The regas module comprises four trains each of 70 million ft³ and has a total weight of approximately 450 t. It includes 300 lb of piping systems and has a length of 14.87 m, a width of 13.25 m, and a height of 18.18 m. The compressor module has two trains with noncryogenic
screw compressors and an approximate weight (including the skid) of approximately 200 t. It measures 22.46 m long, 8.11 m wide, and 7.49 m high.
The power module features three Wärtsilä 34DF dual-fuel engines capable of running on either LNG or conventional marine diesel fuels. The total weight of the module, including the crane, is approximately 750 - 850 t. It is 19.7 m long, 16.24 m wide, and has a height of 14.9 m. If the exhaust casing is included, the height is increased to 31.95 m.
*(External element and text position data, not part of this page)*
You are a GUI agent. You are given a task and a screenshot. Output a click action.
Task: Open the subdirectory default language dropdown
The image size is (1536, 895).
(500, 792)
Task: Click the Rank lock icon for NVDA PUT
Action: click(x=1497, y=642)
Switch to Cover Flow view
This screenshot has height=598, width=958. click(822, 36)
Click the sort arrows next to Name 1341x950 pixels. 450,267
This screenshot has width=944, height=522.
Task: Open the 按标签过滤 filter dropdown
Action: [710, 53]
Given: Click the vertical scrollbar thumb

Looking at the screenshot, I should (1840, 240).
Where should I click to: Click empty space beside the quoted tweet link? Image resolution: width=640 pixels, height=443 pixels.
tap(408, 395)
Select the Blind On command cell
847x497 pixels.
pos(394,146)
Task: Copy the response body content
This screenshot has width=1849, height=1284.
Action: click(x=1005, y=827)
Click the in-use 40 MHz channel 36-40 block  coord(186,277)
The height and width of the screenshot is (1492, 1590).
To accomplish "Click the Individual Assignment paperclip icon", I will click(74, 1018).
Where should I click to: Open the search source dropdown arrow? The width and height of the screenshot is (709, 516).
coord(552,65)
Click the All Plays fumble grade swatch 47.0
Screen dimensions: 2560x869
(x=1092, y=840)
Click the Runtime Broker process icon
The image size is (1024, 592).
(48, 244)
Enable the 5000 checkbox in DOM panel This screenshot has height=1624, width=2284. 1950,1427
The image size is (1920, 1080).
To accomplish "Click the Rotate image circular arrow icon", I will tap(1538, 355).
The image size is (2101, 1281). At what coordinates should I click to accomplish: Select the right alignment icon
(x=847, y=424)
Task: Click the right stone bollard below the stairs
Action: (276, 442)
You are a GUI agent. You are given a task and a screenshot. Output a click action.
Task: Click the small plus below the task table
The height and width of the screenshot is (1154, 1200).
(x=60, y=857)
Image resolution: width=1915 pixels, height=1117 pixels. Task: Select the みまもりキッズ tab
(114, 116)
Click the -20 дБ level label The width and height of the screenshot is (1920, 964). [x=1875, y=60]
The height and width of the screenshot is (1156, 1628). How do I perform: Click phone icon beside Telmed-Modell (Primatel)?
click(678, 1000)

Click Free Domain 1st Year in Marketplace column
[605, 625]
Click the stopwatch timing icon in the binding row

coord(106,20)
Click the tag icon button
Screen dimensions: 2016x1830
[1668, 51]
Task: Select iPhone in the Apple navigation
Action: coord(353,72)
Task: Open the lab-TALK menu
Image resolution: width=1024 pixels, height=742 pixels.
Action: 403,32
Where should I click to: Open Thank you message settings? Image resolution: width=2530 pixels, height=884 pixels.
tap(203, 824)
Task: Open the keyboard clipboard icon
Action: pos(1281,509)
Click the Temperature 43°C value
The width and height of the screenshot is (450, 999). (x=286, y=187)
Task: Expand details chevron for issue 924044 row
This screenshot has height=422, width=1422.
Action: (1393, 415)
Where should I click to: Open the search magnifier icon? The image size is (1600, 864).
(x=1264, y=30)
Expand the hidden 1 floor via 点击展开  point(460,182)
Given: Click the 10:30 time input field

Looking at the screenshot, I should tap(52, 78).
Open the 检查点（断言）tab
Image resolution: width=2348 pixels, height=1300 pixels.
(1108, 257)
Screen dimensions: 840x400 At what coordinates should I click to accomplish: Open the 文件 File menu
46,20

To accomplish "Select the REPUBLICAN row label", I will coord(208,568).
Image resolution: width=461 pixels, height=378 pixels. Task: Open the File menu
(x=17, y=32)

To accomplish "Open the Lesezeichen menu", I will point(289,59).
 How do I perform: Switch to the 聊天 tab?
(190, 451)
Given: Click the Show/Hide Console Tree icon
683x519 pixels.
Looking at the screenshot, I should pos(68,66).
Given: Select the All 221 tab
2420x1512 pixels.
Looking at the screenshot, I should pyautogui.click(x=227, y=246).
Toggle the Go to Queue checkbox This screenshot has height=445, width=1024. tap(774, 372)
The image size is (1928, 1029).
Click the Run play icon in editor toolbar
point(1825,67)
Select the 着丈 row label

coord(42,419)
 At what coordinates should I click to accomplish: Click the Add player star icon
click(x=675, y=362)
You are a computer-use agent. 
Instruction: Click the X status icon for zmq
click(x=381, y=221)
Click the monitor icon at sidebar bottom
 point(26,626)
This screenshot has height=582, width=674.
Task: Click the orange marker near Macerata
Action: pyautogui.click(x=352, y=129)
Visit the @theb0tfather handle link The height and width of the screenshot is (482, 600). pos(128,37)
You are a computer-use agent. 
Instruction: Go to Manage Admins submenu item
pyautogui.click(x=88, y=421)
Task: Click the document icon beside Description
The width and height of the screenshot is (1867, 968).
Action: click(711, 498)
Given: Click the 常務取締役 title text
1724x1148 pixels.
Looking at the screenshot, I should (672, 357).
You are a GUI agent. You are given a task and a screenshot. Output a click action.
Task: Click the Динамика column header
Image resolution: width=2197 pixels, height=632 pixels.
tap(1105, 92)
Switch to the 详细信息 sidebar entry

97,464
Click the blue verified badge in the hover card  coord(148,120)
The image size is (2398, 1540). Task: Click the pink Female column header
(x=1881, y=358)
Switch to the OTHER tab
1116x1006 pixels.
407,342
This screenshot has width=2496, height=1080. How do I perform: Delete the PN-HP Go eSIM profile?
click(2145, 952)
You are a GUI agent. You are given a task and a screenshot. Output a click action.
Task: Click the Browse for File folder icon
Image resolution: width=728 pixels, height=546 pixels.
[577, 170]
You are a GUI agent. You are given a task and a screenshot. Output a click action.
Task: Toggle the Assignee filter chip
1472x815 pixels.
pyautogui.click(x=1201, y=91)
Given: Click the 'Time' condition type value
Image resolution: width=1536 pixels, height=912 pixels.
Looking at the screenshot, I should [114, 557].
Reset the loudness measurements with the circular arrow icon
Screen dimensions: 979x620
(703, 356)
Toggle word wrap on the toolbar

The three modules comprise the equipment required for an FSRU conversion. Supplied in this form, as complete modules, the conversion work and the interfacing with the yard are simplified. At the same time, the engineering, component procurement, and the production of the modules are carried out more efficiently, since Wärtsilä handles everything using the same project group and production yard.
It is hard to overstate the complexity of such a project, and the skills needed to bring it to a successful conclusion. When the conversion from LNG carrier to FSRU is completed, it will feature energy efficiency, robustness, and operational flexibility comparable to Wärtsilä’s other FSRU projects.
Wärtsilä has products and complete systems serving the entire gas value chain. Among its offering is the capability to develop and deliver other products that may be required for the conversion of LNG carriers to FSRUs. One example is reliquefaction systems to handle the problem of boil-off gas (BOG).
The regas system itself has the capability to recondense BOG, but only while the system is being operated. Furthermore, when the regas system is operating on limited send-out capacity, the BOG recondensing capability is limited. In these situations, an additional system for handling the BOG is usually required. Gas combustion units (GCUs) are a common solution.
A GCU is a burner which combusts the BOG in a controlled manner without the risk of releasing unburned natural gas into the atmosphere. Although a possible solution for BOG handling, no useful energy can be recovered from a GCU, which is why it should primarily be recovered by other means.
Wärtsilä’s BOG reliquefaction process is based on reversed nitrogen Brayton cycle refrigeration technology. This means that the process is a closed nitrogen cycle for extracting heat from the BOG. Typically, the reliquefaction system is used to control the cargo tank pressure by liquefying BOG. The system has the capability to handle all BOG (100% capacity) or only excessive BOG not burned in the engines (partial liquefaction).
Another recent introduction to this field is Wärtsilä’s Compact Reliq reliquefaction plant. The system is compact in design, enabling it to be installed on existing gas carriers and LNG bunker vessels without extensive modification work.
The system is designed to reliquefy BOG, while also keeping the cargo cool under all operational conditions. The Brayton technology allows a portion of the BOG to be utilised as fuel for the vessel, while the excess can be liquefied and sold with the LNG cargo. Liquefying the BOG instead of burning it in a GCU also has a positive environmental effect, as no gases are released into the atmosphere.
Increasing demand around the world for LNG is disrupting the conventional means of its regasification in land-based facilities. Greater flexibility enabling faster and less costly means for regasification is clearly called for, which has, in turn, led to a fairly rapid increase in the use of floating alternatives. The technology is well established and the solutions are proven. One can assume that growth in this market will continue to gain pace.